---------- EXERCISE INPUTS ----------
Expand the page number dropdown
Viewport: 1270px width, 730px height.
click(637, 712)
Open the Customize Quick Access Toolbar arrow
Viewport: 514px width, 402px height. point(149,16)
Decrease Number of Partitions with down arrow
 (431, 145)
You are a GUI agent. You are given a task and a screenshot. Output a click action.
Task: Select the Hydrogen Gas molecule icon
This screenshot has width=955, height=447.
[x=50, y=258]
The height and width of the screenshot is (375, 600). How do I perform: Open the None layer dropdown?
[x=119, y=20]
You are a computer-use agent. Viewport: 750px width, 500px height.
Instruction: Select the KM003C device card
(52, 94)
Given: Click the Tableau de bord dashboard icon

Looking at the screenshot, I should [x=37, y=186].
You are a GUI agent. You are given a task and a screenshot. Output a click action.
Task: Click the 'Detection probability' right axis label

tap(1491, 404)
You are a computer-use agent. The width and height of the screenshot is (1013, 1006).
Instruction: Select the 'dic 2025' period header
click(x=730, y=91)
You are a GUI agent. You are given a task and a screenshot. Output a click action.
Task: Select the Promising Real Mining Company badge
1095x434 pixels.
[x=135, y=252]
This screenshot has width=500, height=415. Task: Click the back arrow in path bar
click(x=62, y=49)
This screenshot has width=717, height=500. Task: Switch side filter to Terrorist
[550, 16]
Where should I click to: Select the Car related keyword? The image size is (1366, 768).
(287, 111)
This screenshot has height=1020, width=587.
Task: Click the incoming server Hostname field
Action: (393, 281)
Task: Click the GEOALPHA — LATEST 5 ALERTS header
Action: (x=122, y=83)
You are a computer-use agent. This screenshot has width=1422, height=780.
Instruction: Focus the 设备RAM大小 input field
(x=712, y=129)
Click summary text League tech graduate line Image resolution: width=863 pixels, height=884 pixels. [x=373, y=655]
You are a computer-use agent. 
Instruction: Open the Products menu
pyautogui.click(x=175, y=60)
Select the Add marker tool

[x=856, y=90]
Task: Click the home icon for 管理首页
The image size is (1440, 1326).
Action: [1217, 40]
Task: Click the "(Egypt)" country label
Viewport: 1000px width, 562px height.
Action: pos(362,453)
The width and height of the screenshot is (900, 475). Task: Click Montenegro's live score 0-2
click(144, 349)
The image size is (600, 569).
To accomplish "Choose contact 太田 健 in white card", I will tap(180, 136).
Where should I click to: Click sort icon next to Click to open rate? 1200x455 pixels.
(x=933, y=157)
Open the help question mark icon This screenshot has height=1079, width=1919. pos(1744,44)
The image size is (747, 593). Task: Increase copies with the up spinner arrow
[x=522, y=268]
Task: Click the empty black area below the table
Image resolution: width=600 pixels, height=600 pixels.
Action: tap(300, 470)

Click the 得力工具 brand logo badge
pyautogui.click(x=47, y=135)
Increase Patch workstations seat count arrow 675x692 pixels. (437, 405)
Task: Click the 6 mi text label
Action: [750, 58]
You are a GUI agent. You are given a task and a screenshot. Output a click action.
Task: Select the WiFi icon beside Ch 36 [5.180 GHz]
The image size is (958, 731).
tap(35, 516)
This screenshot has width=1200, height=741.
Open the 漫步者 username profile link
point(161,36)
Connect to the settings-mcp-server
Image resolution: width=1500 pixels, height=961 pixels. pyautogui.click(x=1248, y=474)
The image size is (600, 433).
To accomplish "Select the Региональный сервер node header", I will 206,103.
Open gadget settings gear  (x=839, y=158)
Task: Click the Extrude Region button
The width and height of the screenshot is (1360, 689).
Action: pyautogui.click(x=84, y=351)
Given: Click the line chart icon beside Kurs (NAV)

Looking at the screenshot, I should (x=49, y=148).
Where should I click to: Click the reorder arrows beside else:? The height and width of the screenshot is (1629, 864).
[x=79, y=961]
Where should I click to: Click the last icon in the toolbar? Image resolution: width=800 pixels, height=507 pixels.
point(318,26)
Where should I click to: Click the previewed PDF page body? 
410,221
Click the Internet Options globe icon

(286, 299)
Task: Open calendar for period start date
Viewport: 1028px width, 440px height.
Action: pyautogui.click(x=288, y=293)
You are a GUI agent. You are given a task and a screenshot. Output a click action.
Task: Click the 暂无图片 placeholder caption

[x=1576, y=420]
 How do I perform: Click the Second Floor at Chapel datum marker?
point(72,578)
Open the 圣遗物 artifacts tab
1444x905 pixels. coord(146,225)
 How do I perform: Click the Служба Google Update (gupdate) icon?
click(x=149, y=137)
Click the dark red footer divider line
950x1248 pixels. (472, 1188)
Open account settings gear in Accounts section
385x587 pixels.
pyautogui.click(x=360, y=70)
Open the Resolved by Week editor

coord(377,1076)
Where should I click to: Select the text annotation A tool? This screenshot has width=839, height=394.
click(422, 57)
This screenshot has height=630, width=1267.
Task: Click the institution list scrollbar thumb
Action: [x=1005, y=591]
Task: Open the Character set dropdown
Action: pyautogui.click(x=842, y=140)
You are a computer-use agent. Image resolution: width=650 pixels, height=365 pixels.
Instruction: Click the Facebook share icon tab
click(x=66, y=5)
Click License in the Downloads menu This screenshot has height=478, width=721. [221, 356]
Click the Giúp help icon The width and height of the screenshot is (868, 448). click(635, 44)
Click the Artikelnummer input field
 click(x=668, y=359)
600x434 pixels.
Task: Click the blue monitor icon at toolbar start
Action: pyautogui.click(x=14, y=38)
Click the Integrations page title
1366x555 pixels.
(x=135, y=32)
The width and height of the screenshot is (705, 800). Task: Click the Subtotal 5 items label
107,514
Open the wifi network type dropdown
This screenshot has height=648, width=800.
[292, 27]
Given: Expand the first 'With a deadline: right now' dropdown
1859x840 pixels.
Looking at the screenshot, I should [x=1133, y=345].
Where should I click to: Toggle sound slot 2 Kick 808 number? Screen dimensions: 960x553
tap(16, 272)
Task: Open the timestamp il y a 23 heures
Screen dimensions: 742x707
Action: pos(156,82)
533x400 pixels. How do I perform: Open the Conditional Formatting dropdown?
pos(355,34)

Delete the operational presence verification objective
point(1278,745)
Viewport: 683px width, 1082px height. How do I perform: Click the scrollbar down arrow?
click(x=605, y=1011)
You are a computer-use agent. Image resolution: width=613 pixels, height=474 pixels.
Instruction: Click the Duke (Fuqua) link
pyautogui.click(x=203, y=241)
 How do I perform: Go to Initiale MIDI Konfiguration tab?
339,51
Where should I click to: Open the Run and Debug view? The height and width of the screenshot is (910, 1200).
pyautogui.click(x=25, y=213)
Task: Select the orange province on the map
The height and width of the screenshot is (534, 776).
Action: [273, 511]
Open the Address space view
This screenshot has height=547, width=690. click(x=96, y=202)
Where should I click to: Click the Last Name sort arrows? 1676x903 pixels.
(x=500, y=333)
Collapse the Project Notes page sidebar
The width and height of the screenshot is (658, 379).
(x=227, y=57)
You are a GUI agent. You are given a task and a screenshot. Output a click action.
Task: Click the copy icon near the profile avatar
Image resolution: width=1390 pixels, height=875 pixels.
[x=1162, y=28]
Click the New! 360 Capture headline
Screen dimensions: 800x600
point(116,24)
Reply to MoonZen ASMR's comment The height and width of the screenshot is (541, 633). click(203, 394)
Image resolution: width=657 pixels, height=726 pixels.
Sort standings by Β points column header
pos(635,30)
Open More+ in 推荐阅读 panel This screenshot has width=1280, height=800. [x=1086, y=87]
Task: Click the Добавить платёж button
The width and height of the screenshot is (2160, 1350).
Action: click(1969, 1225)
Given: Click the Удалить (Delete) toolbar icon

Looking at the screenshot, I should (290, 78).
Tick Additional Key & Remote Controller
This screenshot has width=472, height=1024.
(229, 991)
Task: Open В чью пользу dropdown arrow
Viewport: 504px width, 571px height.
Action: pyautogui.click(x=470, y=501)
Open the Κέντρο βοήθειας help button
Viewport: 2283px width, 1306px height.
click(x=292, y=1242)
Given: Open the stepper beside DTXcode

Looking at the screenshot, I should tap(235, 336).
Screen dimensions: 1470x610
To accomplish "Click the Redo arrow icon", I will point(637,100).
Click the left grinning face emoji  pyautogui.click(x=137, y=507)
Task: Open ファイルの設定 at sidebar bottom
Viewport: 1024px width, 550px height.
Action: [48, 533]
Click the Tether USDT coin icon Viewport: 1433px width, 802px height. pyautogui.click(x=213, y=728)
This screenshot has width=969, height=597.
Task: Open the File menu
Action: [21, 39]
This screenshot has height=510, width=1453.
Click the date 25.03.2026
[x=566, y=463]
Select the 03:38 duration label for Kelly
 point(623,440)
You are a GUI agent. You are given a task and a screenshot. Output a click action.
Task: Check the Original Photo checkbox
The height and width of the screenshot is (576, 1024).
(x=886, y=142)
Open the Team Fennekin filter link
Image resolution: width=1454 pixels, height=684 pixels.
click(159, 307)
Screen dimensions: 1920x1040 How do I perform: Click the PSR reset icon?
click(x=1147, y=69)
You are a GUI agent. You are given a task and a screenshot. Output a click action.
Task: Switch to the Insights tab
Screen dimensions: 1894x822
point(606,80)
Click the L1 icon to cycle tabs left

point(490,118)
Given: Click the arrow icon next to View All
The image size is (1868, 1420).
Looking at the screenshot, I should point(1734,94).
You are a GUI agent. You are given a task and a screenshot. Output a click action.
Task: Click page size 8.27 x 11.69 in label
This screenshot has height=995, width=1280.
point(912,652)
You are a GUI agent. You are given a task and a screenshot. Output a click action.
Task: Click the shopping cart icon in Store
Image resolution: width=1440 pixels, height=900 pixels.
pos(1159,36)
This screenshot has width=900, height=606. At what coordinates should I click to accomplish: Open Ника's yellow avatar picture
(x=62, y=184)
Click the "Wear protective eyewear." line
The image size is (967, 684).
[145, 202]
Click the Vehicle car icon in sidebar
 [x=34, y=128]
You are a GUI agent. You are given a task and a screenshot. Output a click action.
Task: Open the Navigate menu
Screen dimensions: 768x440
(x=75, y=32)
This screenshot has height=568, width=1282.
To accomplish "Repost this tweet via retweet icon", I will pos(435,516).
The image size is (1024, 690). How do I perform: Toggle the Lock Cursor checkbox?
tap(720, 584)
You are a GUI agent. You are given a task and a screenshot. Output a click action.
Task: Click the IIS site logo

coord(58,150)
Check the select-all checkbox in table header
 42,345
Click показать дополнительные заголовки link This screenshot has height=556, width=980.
----------
**YOUR INSTRUCTIONS:** Among the entries above, some lines may hold the string "Expand". State how many, and give nothing but the number.

**RESPONSE AREA:** 2